:: Source information ::
******

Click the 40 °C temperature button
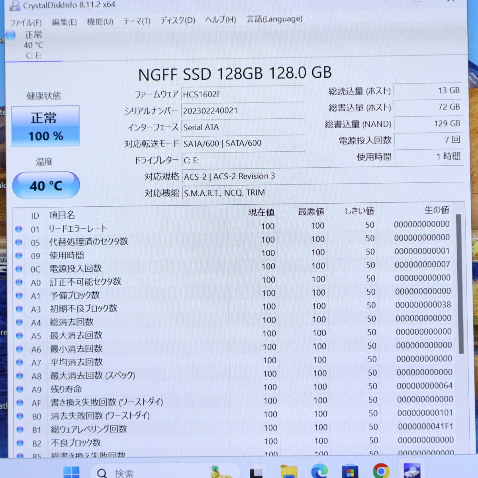 click(46, 185)
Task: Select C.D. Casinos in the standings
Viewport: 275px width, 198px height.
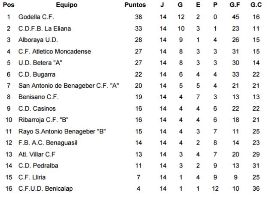Action: (37, 108)
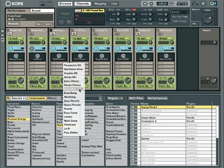The image size is (224, 168).
Task: Switch to the Mapping tab
Action: coord(100,4)
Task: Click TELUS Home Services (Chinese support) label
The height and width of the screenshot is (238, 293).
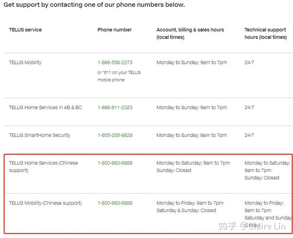Action: click(x=43, y=167)
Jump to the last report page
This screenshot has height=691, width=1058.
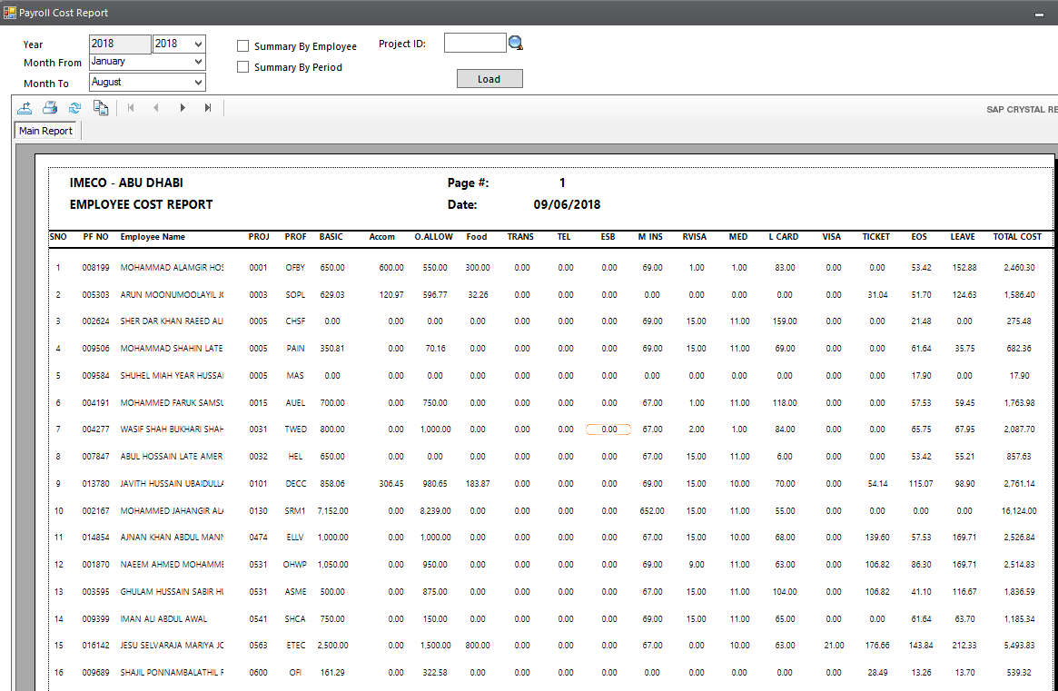tap(208, 108)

******

:: Problem ::
Set the material above down again word for word. Include none of its pictures.

:: Response for this exercise ::
Click the 40 °C temperature button
 click(46, 185)
Task: Select C.D. Casinos in the standings
Viewport: 275px width, 198px height.
Action: (37, 108)
The image size is (224, 168).
Task: Switch to the Mapping tab
Action: coord(100,4)
Task: Click TELUS Home Services (Chinese support) label
The height and width of the screenshot is (238, 293).
Action: click(x=43, y=167)
Jump to the last report page
This screenshot has height=691, width=1058.
tap(208, 108)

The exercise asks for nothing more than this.